Supercapacitor breakthrough to power more devices


Tan and her assistants using a simplified model in their lab to show how supercapacitors work. — UiTM

Tan and her assistants using a simplified model in their lab to show how supercapacitors work. — UiTM

Researchers at Universiti Teknologi Mara (UiTM) and the National Chiao Tung University in Taiwan claim they have found a way to make supercapacitors far cheaper by using a different coating material for the electrode. 

UiTM’s Faculty of Applied Sciences senior lecturer, Assoc Prof Dr Tan Winie, says her team has devised an alternative to ­­carbon-graphene mix which is the industry ­standard.

Her team uses metal transition oxide which costs as little as RM2 per gram ­compared to carbon-graphene which costs between RM400 and RM500 per gram.

The savings come from the materials used – ferum, cobalt and oxide – which are more common. 

She says the metal transition oxide coating makes the conductor work like a sponge, allowing it to absorb and retain much more ­energy.

Supercapacitors can be recharged very quickly but they are not used as widely as batteries because they have a lower energy density.
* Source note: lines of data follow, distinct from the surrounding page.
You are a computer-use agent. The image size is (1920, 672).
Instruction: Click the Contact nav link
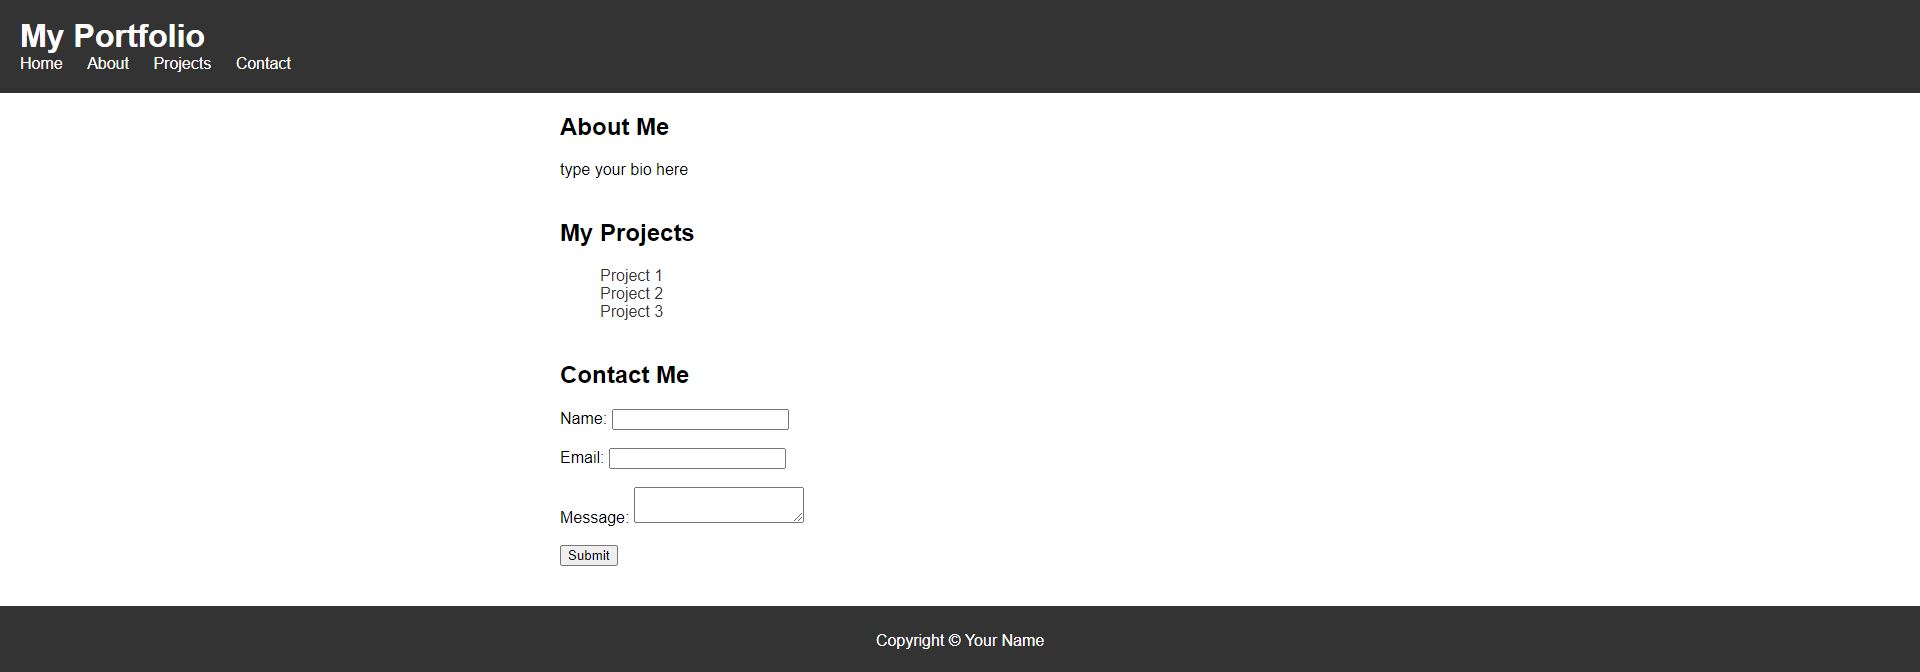click(x=263, y=63)
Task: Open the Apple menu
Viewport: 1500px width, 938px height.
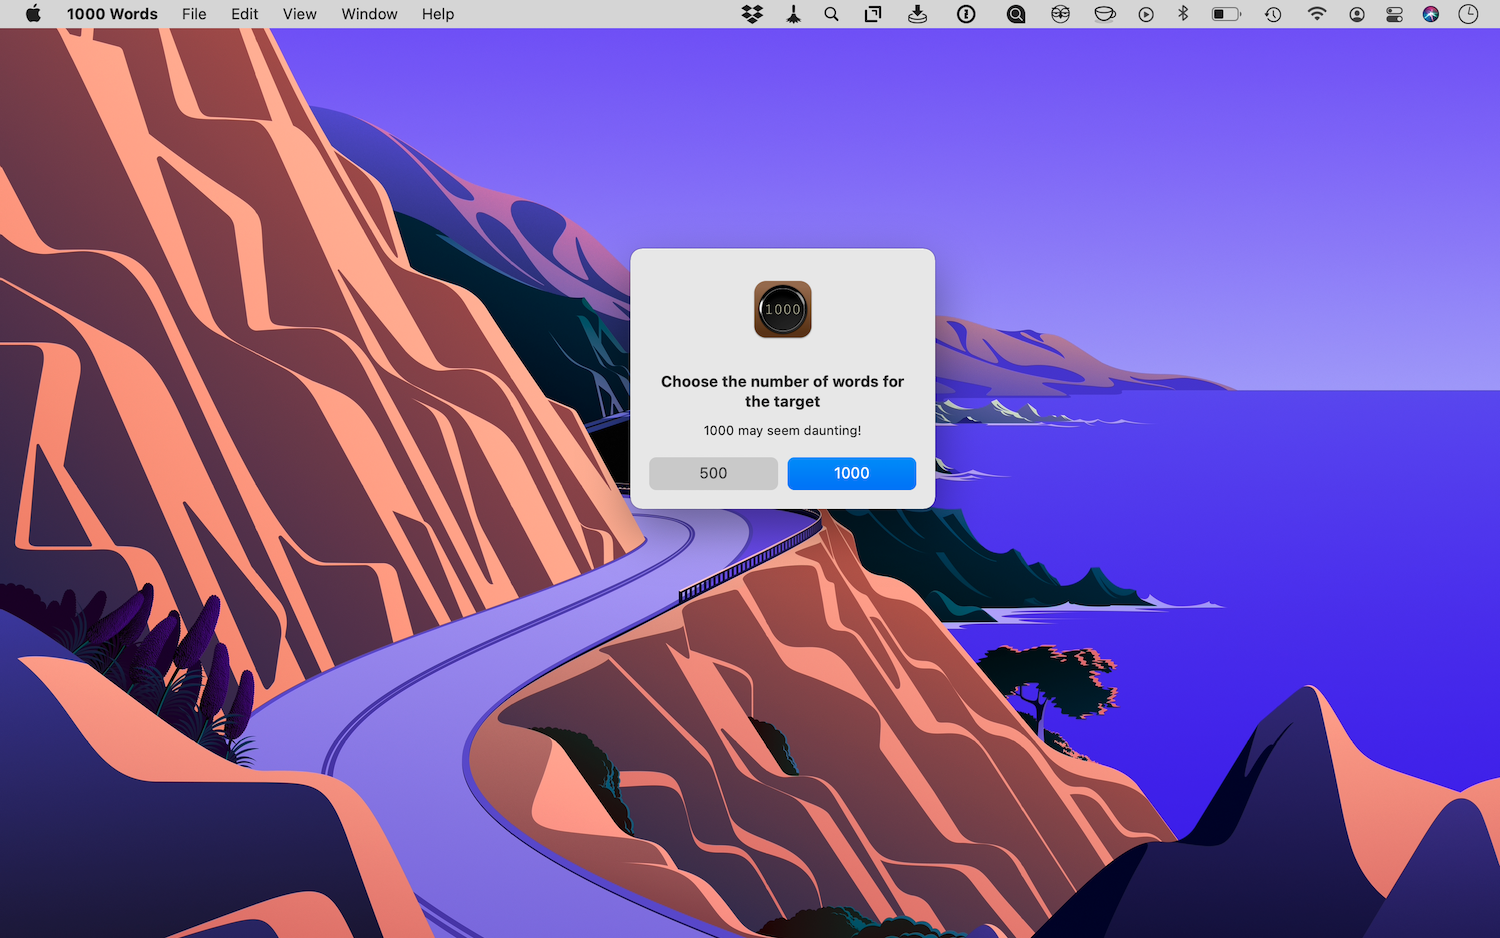Action: (33, 14)
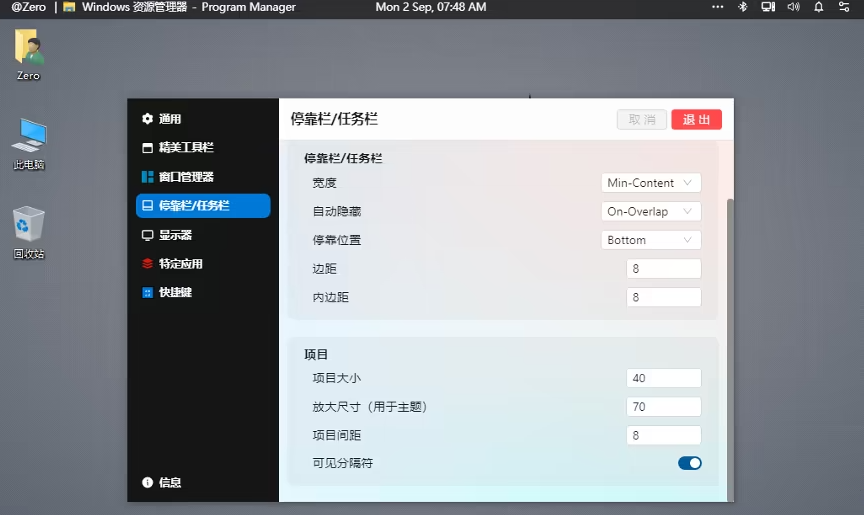Click the 快捷键 shortcuts icon

tap(148, 293)
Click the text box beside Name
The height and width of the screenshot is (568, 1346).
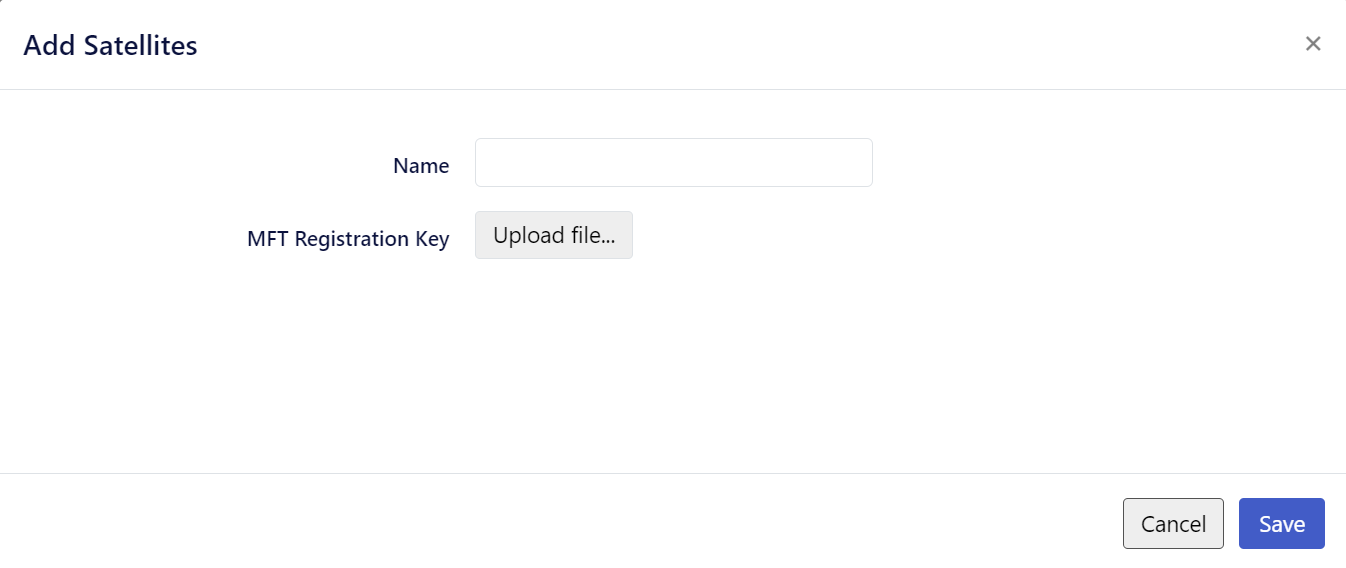click(x=673, y=162)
So while a typical compact battery in a smartphone can keep it running the whole day, a supercapacitor with an equal amount of energy will be a dozen times larger.

However, supercapacitors that are ­structured in the right manner and stacked together could hold as much energy as a ­battery, she says. 

Another advantage of supercapacitors is that they can be charged over and over without degrading them much, unlike batteries.

Batteries such as lithium-ion which rely on chemical reaction to generate power degrade faster than supercapacitors.

For instance, the Samsung Galaxy Note 9 has a Bluetooth-enabled stylus that’s ­powered by a supercapacitor. It only takes 40 seconds to power up the stylus for 30 ­minutes. And theoretically, the S Pen stylus could outlive not just the phone battery but the phone itself. 

A team of around 10 staff from UiTM and 20 from the National Chiao Tung University took three years to make the breakthrough. 

The UiTM team lead by Tan researched the fabrication method for the metal ­transition oxide, while the Taiwanese team is developing a new bendable material on which to apply the metal transition oxide coating.

The bendable material would be crucial in creating a superconductor stack that can store and output much more energy.

The UiTM team is still testing the metal transition oxide to make sure it’s safe and stable so it won’t catch fire or explode.

She says the target is to create one with a recharge cycle that will let it last five years. However, testing has been slow because it takes days just to complete several thousand recharge cycles.

She believes industry players will be ­interested in new supercapacitor materials and fabrication methods as they could drive down production costs.

The discovery has already garnered industry kudos, netting the project the Special and Gold award for High-Performance, Low Cost Electrode for Energy Storage System category and a Silver award for Next-Generation Energy Harvesting Device category at the Malaysia Technology Expo in February.